What you should do >>
For this exercise, copy each line of the records that contains the word "header".

─── Provided data ───

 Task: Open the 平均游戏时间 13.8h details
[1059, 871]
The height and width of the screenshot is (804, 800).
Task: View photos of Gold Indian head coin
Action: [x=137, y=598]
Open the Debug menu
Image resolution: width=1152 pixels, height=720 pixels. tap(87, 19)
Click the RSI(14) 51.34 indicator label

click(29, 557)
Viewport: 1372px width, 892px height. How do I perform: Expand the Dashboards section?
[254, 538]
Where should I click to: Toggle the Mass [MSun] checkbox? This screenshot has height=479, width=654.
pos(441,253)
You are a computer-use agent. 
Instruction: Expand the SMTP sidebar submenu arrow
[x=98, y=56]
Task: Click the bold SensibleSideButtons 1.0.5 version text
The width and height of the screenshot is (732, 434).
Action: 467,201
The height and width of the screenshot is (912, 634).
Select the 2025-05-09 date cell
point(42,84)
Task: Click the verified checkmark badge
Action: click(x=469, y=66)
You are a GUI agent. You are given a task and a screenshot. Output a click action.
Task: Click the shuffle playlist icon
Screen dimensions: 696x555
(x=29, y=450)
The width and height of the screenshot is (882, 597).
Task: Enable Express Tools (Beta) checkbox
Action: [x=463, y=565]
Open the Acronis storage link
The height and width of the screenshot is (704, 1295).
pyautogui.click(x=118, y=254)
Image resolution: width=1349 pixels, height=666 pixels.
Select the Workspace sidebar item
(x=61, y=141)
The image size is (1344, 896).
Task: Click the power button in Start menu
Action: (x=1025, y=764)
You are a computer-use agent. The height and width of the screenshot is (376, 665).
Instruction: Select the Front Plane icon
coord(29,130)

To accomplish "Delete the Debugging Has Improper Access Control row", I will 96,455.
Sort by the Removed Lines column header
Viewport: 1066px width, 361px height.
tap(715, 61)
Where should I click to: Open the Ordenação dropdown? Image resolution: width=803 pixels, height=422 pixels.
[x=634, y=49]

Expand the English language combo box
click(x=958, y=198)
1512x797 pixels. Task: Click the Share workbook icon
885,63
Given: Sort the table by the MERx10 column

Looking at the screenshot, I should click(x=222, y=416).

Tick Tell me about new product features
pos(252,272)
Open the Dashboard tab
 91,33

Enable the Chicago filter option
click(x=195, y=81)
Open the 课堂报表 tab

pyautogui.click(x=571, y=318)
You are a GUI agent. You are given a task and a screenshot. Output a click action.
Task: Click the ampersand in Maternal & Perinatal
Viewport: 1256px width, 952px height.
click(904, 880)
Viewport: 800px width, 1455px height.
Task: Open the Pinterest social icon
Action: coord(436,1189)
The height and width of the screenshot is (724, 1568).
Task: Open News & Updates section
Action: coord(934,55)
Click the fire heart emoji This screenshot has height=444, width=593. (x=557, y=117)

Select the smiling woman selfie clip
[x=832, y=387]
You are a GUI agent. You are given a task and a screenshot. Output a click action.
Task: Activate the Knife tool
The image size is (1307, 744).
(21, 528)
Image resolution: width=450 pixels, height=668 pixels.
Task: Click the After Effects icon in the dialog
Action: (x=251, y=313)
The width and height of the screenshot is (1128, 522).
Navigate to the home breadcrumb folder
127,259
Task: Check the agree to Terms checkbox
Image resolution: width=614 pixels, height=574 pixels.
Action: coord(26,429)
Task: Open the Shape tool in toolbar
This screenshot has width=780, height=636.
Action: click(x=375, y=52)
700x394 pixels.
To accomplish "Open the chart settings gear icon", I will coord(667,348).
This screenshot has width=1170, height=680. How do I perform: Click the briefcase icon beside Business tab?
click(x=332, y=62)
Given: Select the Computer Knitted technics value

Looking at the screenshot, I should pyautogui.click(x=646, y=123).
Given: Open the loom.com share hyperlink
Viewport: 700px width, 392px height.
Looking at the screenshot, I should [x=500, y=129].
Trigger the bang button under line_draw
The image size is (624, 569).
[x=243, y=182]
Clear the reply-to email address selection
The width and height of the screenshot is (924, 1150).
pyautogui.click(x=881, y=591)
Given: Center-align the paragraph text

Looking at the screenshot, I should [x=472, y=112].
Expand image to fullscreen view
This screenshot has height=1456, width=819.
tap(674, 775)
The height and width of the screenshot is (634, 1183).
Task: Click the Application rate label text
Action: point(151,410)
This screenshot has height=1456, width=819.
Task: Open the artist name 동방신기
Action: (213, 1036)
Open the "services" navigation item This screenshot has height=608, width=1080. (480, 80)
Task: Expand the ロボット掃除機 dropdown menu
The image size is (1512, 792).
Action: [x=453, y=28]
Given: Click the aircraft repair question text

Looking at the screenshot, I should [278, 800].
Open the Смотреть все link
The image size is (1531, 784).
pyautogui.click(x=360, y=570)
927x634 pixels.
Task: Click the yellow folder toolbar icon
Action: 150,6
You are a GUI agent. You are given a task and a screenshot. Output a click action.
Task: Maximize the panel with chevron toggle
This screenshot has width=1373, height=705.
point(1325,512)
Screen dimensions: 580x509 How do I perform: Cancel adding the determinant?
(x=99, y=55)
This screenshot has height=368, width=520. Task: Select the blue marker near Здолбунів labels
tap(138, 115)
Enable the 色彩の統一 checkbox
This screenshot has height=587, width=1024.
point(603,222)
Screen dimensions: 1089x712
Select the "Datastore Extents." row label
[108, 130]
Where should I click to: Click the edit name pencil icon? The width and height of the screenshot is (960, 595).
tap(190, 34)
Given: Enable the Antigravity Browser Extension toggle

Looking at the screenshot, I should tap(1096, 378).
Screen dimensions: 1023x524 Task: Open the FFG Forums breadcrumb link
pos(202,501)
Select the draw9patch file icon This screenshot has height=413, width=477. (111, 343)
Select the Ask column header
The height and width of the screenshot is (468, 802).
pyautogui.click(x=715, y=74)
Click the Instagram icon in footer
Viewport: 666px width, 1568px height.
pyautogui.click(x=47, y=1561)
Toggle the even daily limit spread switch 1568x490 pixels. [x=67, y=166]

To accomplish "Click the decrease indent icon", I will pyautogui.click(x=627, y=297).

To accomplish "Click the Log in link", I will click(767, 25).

───

Written response >>
Sort by the Removed Lines column header
Select the Ask column header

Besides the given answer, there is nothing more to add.